Applying the Fundamental Concepts
The four statements laid out at the beginning of this article comprise the fundamentals of the private club business model. Let’s look at how those four fundamental concepts can be applied to a specific club.
- When making decisions about annual dues increases, lean toward ensuring the dues properly fund a compelling member experience. Don’t succumb to pressure from IKBs arguing that “we will price ourselves out of the market.” The data shows clubs with higher dues have more members than clubs with lower dues. The tradeoff on the margin should be incrementally higher dues to deliver a better experience, not incrementally lower dues to keep the cost of belonging low.
- The club business model does not center on the notion of keeping expenses low. It centers on effectively delivering a compelling member experience. Higher expenses reflect a more compelling member experience in terms of breadth of services and amenities delivered with great service. They don’t automatically mean the club is wasting money. Remember, clubs compete on the experience they offer, not the price they charge.
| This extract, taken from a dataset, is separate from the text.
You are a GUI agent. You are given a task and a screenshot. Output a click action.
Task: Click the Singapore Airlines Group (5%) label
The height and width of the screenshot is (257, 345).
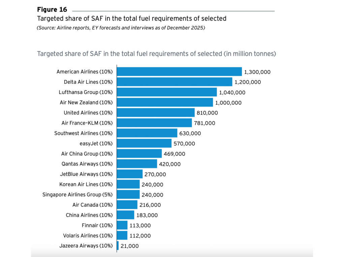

- F&B is an amenity just like every other amenity the club offers. It is the most important amenity in terms of its effect on overall member satisfaction. F&B is not a profit center. F&B in a private club is not the same as a restaurant. Commercial restaurants have a different business model and they are in a different industry. Private club F&B operating costs must be covered either through margin on F&B revenue or by a dues subsidy. When more of the costs are covered with a dues subsidy, those costs are spread more equally across the membership. When the balance is toward covering the costs through margin, heavier users of F&B are disproportionately covering the costs. Margin involves pricing and quality decisions. More margin means higher prices and possibly lower quality. Certain clubs have made the decision to keep prices low and quality high and thus lose money in F&B. They are not inefficient; they are making a strategic choice that drives member satisfaction. In the end, the members are paying for the costs of F&B either out of their dues pocket or out of their per-use-fees pocket. That is the choice that explains the variation in F&B financial results across the industry. Healthy clubs lean more towards covering F&B costs through dues (lower prices, higher quality) than through margin (higher prices, lower quality).
- If you are worried about the quality of your club’s member experience, focus on the operating ledger to ensure there is adequate dues revenue to fund a compelling member experience. If you are worried about your club’s finances, focus on the capital ledger to ensure there is adequate capital income to reinvest in your assets consistently over time. Lack of adequate capital income and investment results in long-term deterioration of the club’s physical assets and thus deterioration of the member experience.
The power of IKBs to distract clubs from data-driven, fact-based leadership is unfortunate, but it is very real. I hope the insights you gain by reading this issue will empower you to help counter their negative, weakening impact and drive the club forward to success.